Available records
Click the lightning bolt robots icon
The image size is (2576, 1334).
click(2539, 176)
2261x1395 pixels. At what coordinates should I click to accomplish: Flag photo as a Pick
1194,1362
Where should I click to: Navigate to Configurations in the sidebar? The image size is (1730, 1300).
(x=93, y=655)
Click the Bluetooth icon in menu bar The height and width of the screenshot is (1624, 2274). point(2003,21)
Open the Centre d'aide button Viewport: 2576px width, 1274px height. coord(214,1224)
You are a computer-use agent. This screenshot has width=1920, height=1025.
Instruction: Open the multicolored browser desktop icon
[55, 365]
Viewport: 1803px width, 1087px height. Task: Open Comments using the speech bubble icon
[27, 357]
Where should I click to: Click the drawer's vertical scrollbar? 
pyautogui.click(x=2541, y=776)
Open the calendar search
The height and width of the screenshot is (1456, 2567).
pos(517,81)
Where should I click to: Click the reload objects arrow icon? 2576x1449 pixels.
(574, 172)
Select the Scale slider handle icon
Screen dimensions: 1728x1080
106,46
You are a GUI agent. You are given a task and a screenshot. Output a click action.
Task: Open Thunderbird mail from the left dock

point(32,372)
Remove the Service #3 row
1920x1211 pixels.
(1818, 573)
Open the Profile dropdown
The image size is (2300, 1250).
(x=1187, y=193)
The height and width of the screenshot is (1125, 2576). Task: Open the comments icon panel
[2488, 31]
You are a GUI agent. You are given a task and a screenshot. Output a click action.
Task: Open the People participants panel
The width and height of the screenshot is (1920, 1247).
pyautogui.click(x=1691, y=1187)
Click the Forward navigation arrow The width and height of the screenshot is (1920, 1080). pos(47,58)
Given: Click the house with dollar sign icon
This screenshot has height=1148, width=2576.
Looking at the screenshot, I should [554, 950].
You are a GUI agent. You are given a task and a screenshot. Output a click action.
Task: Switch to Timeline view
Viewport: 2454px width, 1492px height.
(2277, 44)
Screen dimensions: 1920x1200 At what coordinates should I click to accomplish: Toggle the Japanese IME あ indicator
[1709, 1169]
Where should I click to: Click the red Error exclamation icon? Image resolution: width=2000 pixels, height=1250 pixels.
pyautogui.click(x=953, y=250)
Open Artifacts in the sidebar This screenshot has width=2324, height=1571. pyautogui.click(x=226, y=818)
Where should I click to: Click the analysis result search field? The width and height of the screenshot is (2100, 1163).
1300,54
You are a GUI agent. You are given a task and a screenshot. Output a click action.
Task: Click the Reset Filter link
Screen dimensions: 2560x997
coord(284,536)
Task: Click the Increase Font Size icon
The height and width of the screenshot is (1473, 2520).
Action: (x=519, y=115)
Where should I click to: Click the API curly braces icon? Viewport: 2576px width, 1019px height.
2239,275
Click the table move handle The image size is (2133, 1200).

Task prompt
All entries must be given again exactly.

Output for this task
Click the lightning bolt robots icon
The image size is (2576, 1334).
click(2539, 176)
2261x1395 pixels. At what coordinates should I click to accomplish: Flag photo as a Pick
1194,1362
Where should I click to: Navigate to Configurations in the sidebar? The image size is (1730, 1300).
(x=93, y=655)
Click the Bluetooth icon in menu bar The height and width of the screenshot is (1624, 2274). point(2003,21)
Open the Centre d'aide button Viewport: 2576px width, 1274px height. coord(214,1224)
You are a computer-use agent. This screenshot has width=1920, height=1025.
Instruction: Open the multicolored browser desktop icon
[55, 365]
Viewport: 1803px width, 1087px height. Task: Open Comments using the speech bubble icon
[27, 357]
Where should I click to: Click the drawer's vertical scrollbar? 
pyautogui.click(x=2541, y=776)
Open the calendar search
The height and width of the screenshot is (1456, 2567).
pos(517,81)
Where should I click to: Click the reload objects arrow icon? 2576x1449 pixels.
(574, 172)
Select the Scale slider handle icon
Screen dimensions: 1728x1080
106,46
You are a GUI agent. You are given a task and a screenshot. Output a click action.
Task: Open Thunderbird mail from the left dock

point(32,372)
Remove the Service #3 row
1920x1211 pixels.
(1818, 573)
Open the Profile dropdown
The image size is (2300, 1250).
(x=1187, y=193)
The height and width of the screenshot is (1125, 2576). Task: Open the comments icon panel
[2488, 31]
You are a GUI agent. You are given a task and a screenshot. Output a click action.
Task: Open the People participants panel
The width and height of the screenshot is (1920, 1247).
pyautogui.click(x=1691, y=1187)
Click the Forward navigation arrow The width and height of the screenshot is (1920, 1080). pos(47,58)
Given: Click the house with dollar sign icon
This screenshot has height=1148, width=2576.
Looking at the screenshot, I should [554, 950].
You are a GUI agent. You are given a task and a screenshot. Output a click action.
Task: Switch to Timeline view
Viewport: 2454px width, 1492px height.
(2277, 44)
Screen dimensions: 1920x1200 At what coordinates should I click to accomplish: Toggle the Japanese IME あ indicator
[1709, 1169]
Where should I click to: Click the red Error exclamation icon? Image resolution: width=2000 pixels, height=1250 pixels.
pyautogui.click(x=953, y=250)
Open Artifacts in the sidebar This screenshot has width=2324, height=1571. pyautogui.click(x=226, y=818)
Where should I click to: Click the analysis result search field? The width and height of the screenshot is (2100, 1163).
1300,54
You are a GUI agent. You are given a task and a screenshot. Output a click action.
Task: Click the Reset Filter link
Screen dimensions: 2560x997
coord(284,536)
Task: Click the Increase Font Size icon
The height and width of the screenshot is (1473, 2520).
Action: (x=519, y=115)
Where should I click to: Click the API curly braces icon? Viewport: 2576px width, 1019px height.
2239,275
Click the table move handle The image size is (2133, 1200).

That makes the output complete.